Routine simpleexpression, lines [2953-3020]

A simple expression is a term, or several terms separated by addops (+, -, or). The first term may be signed.

[2954-64] Deal with the initial sign, if present. A plus is ignored. NGI is integer negate, NGR is real.

[2965-9] This is similar to term.

[2971-90] Operator '+'. Identical treatment to '*' in factor. ADR is real add, ADI integer. UNI is set union.

[2991-3012] Minus as for plus. DIF is set difference.

[3013-6] Or as for and in term.

Notes

  1. Same comment as MULI, MULR, MULS for NGI, NGR which become NEGI, NEGR; ADI, ADR, UNI which become ADDI, ADDR, ADDS; and SBI, SBR, DIF which become SUBI, SUBR, SUBS.
  2. Adopting note 1 above, since the treatment of plus and minus here, and mul in term are so similar, they could be combined into a procedure, say operand, and then:

    case lop of
    plus: operand(ADD)
    minus: operand(SUB)
    orop: ...
    ...
    end;
  3. The treatment of div, mod, and, or, and the latter half of rdiv is the same and therefore a candidate for a procedure.
  4. Rather than generating a negate instruction for constants, the value of the constant could be changed, in the style of [887-927] in procedure constant. Then the code generated for, say,

    a:=-1

    would be

     LDCI -1
     STRI 0 5

    rather than

     LDCI 1
     NGI
     STRI 0 5

Routine expression, lines [3022-102]

An expression is a simple expression, or two of them separated by a relop (in, <, <=, =, <>, >=, >).

[3026-8] If the simple expression is of a type small enough to be loaded then do so; otherwise only load its address.
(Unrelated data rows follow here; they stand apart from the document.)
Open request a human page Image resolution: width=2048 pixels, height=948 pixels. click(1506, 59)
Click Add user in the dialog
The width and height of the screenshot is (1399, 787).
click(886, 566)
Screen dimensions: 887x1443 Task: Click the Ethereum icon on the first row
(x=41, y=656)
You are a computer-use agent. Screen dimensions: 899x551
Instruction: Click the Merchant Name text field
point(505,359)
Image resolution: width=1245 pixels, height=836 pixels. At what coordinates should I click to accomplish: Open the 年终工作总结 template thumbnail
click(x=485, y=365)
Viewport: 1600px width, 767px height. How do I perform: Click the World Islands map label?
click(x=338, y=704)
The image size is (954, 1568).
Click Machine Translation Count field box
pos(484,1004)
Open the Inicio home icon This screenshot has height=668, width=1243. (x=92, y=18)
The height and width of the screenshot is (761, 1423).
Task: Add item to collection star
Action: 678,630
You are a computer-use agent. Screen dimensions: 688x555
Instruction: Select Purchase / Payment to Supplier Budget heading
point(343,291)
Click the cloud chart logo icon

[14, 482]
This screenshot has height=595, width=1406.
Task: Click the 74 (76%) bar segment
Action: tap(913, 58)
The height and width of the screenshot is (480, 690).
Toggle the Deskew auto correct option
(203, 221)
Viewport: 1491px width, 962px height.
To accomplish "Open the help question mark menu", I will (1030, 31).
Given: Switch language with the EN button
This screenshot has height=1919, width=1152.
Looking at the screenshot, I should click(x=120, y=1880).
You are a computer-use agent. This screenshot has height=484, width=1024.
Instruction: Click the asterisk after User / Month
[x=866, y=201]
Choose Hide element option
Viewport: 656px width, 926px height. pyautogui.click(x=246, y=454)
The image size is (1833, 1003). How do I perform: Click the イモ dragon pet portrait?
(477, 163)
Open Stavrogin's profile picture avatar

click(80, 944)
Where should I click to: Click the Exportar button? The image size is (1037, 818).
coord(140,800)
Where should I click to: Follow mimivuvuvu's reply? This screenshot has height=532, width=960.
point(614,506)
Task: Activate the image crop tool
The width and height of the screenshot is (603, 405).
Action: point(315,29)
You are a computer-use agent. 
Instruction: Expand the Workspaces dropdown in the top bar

This latter case is normally for arrays and records, but here the only possibility is for strings.

[3030-2] If the operator was in, coerce the left hand side to integer.

[3033] Get the second simple expression.

[3034-6] Load it or its address, as necessary.

[3038-43] If the operator was in and the operands are correct, generate an INN instruction.

[3046-55] If the operand types are different and one is integer, float it.

[3056-88] Select the type field for the instruction.

[3065] For integer and enumerations.

[3068] Only = and <> allowed for pointers.

[3073] < and > are not allowed for sets.

[3075] Only character arrays may be compared.

[3081-7] Records and files may not be compared.

[3089-96] Generate the instruction.

[3098] The operands were not compatible.

[3100] The result is a boolean expression.

Notes

  1. Code similar to

    if gattr.typtr^.form <= power then

    appears everywhere and is far from explicit. Far better would be

    if gattr.typtr^.form in [scalar, subrange, pointer, power]

    or since it appears often, using a variable

    if gattr.typtr^.form in simpleforms

    However, to simplify everything load may as well start

    if gattr.typtr <> nil
    then if gattr.typtr^.form in [arrays, records] then loadaddress
    else ...
  2. There is a similarity between the type indicator code [3058-87] and [1904 et seq.]
  3. You may prefer

    if not (lop in [eqop, neop]) then error(131)

    as closer to the intent of [3068].

  4. A suitably initialised array would make lines [3089-96] simpler:

    gen2(oper[lop], ord(typind), lsize)

    though lsize is not used elsewhere, and so could be expanded and eliminated:

    gen2(oper[lop], ord(typind), leflr.typtr^.size)

Routine selector, lines [2086-225]

This deals with indexing arrays, field selection of records, dereferencing pointers, and windowing a file, for example

 
a[i]
r.f
p^
input^

It is called after reading the initial identifier and doing a searchid for it (e.g., [2236] in procedure variable). Fcp contains the details of this identifier. The code generated for an array access like a[i] is something like

[Code to load the address of a]
[Code to load the value of i make it integer if necessary]
[Optional code to check iin bounds]
DECI lmin Decrement ithe lower bound of a
IXA size  Calculate the address of the element

No special code is generated for field selection, dereferencing, or windowing, all of which are treated as accesses to variables, except for a field selection of a record which is only indirectly accessible. In this case the code to load the address of the record is followed by:

 
INCA offset     increment the address with the offset of the field within the record.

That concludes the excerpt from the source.